Jonathan Spiff

Personal information
- Full name: Jonathan Spiff Asuzu
- Date of birth: 23 February 2007 (age 19)
- Place of birth: Buenos Aires, Argentina
- Height: 1.87 m (6 ft 2 in)
- Position: Forward

Team information
- Current team: River Plate
- Number: 52

Youth career
- 2014–: River Plate

Senior career*
- Years: Team / Apps / (Gls)
- 2026–: River Plate / 0 / (0)

International career
- 2025: Nigeria U20 / 0 / (0)

= Jonathan Spiff =

Nigerian footballer (born 2007)

Jonathan Spiff Asuzu (born 23 February 2007) is a professional footballer who plays as a forward for Argentine Primera Division club River Plate. Born in Argentina, he was called up to the Nigeria national under-20 team.

==Early life==
Spiff was born on 23 February 2007 in Buenos Aires, Argentina to a Nigerian Igbo father, who arrived to Argentina in 2006, and an Argentine mother from Entre Ríos.

== Club career ==

=== River Plate ===
In 2014, Spiff joined the lower divisions of River Plate at the age of 7 after passing a test in his first attempt.

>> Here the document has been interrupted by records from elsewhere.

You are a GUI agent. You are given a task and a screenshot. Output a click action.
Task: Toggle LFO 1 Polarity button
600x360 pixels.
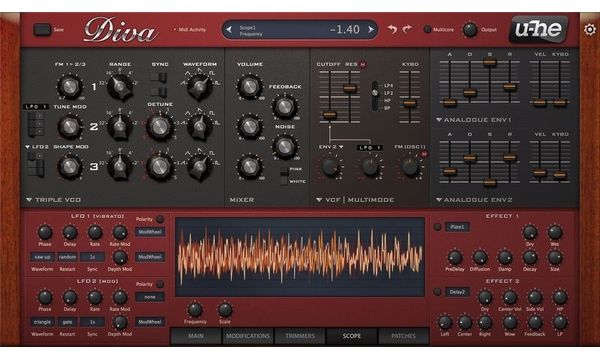[x=160, y=219]
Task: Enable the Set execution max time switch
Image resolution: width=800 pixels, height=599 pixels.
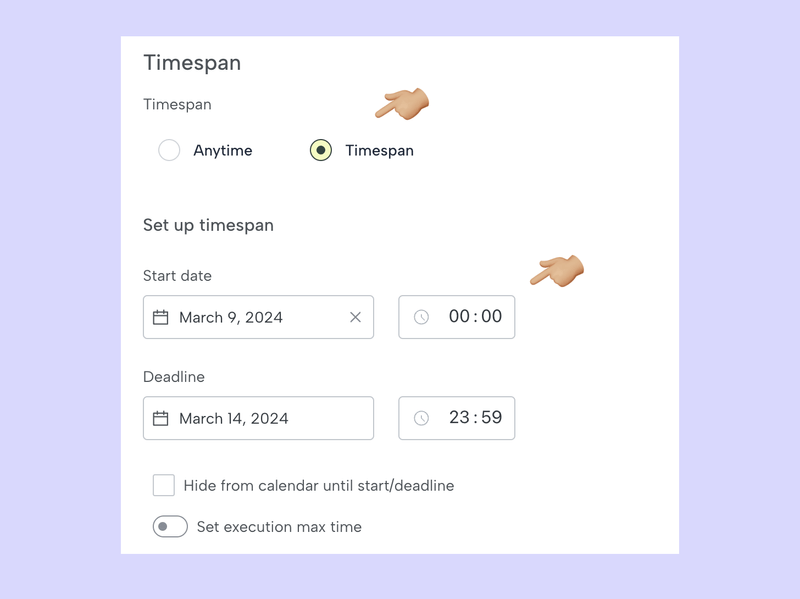Action: click(170, 527)
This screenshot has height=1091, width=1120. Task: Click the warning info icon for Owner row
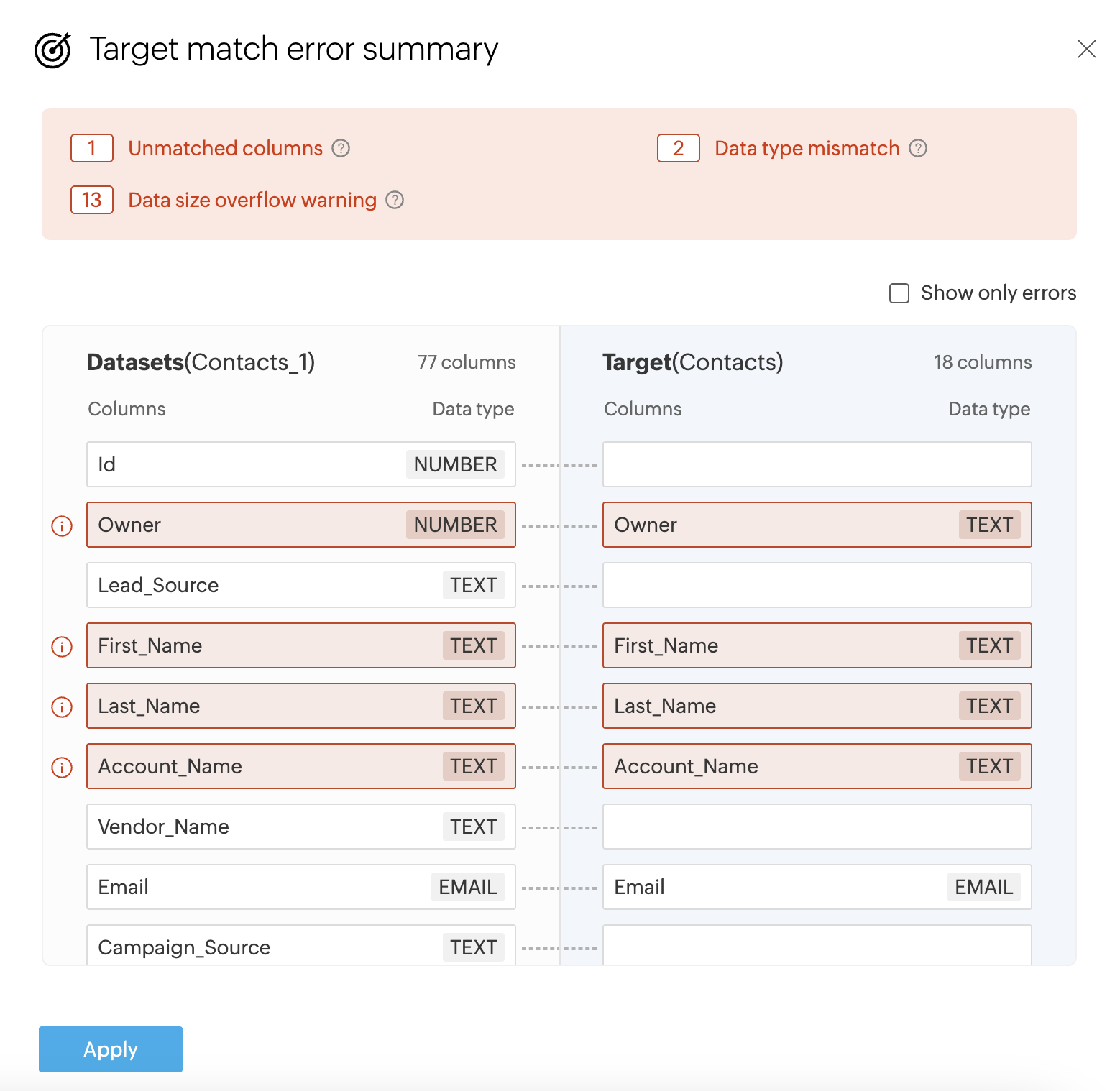click(63, 526)
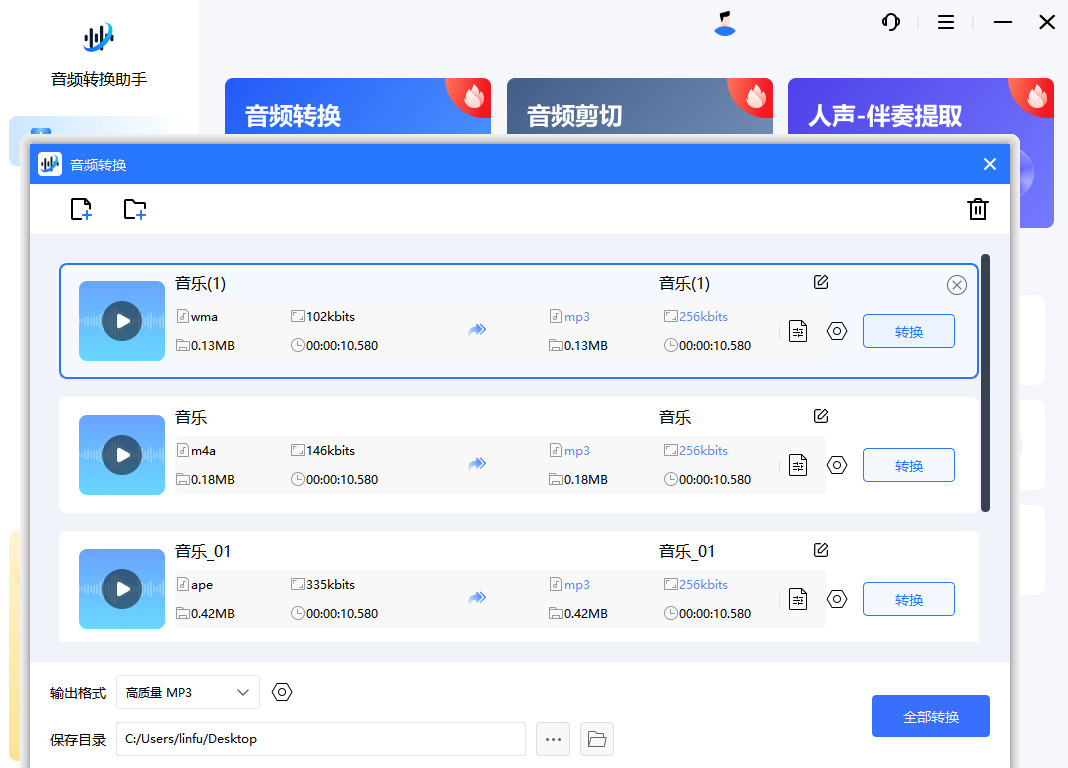Click the refresh icon near top right

pos(891,22)
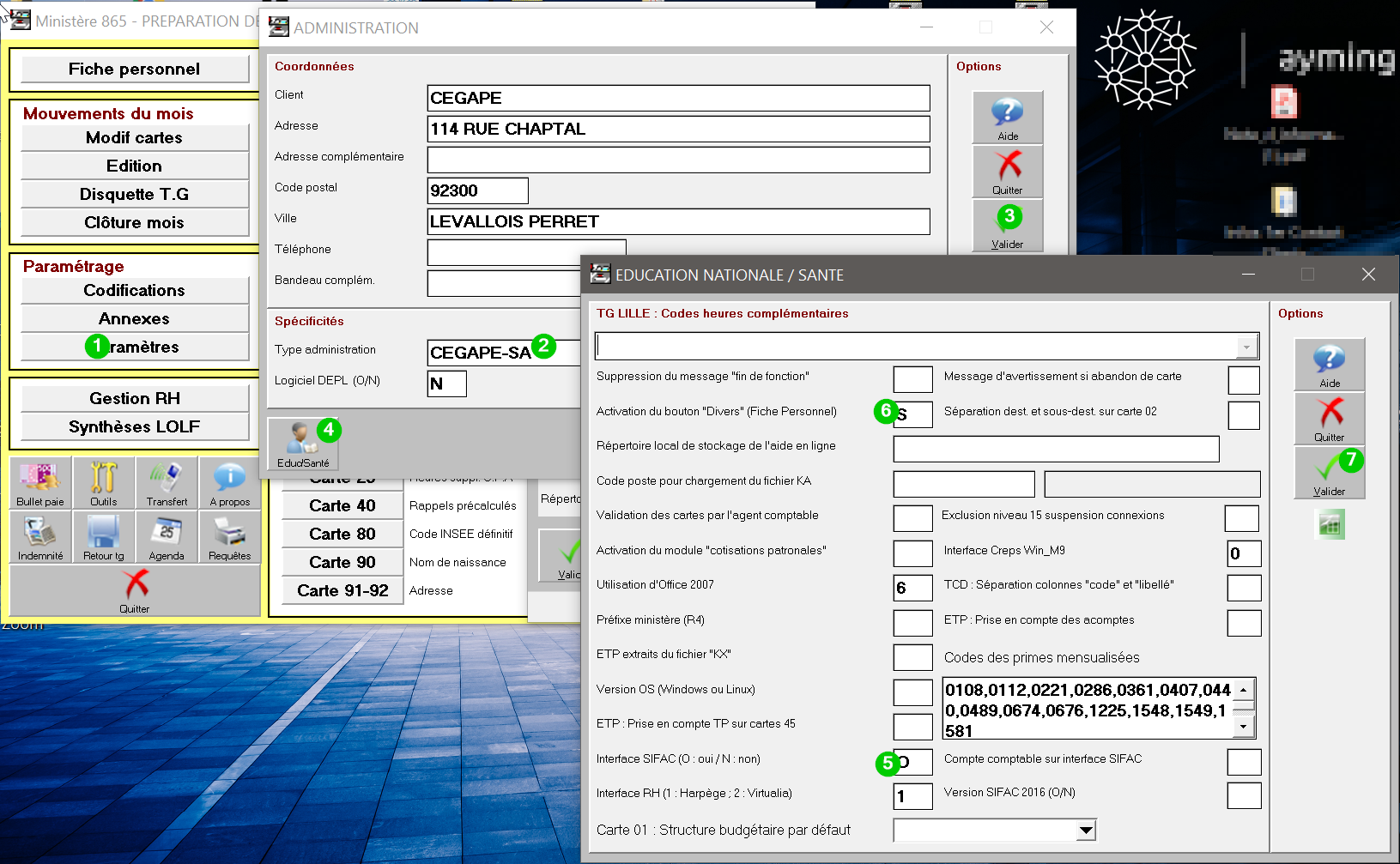Open the Indemnité tool

pos(40,537)
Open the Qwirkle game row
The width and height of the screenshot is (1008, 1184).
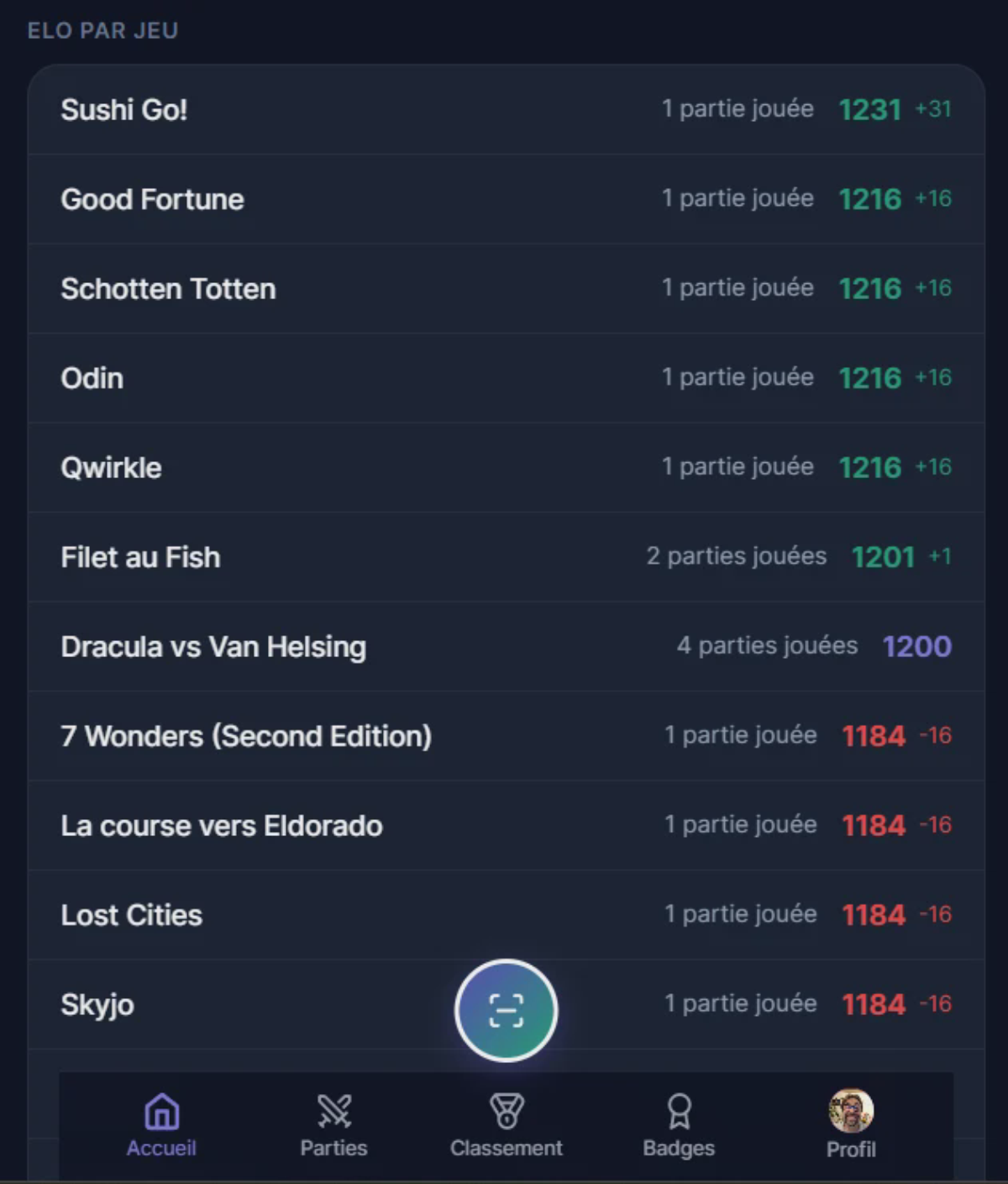click(507, 468)
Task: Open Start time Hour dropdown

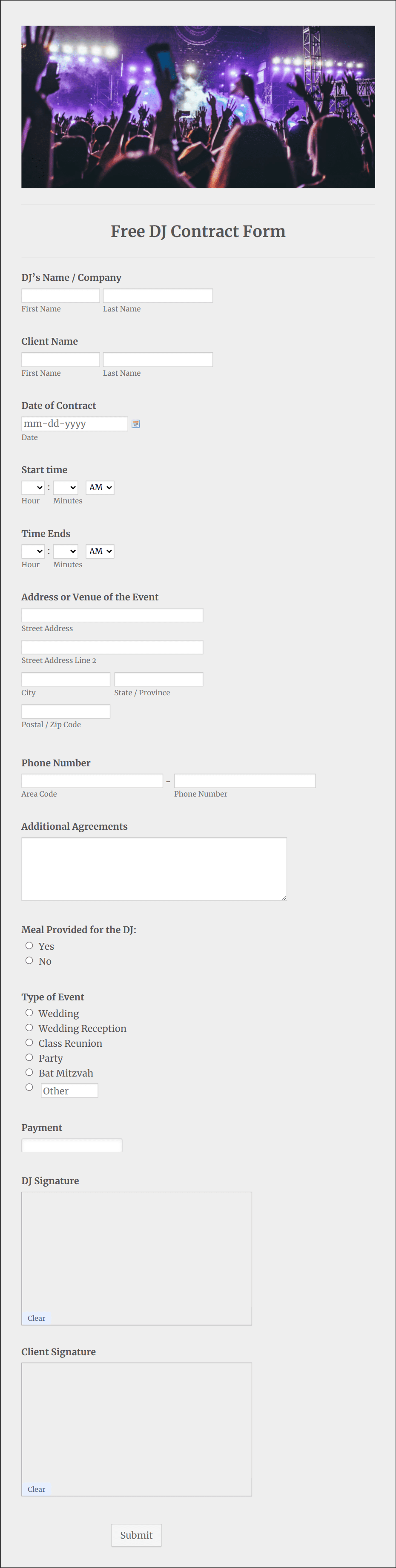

In 2024, he scored 19 goals in the Sixth Division and maintained that level in the Fifth, which caught the attention of Marcelo Escudero, who called him up for the first time for a match against Godoy Cruz in 2025.

On 20 May 2026, Spiff made his professional debut for River Plate coming on as a substitute in the 89th minute for right back Ulises Giménez in the 1–1 draw against Red Bull Bragantino at the 2026 Copa Sudamericana.

== International career ==
In 2025, Spiff was called up by the Nigeria U-20 national team for the 2025 FIFA U-20 World Cup, but he did not play any matches.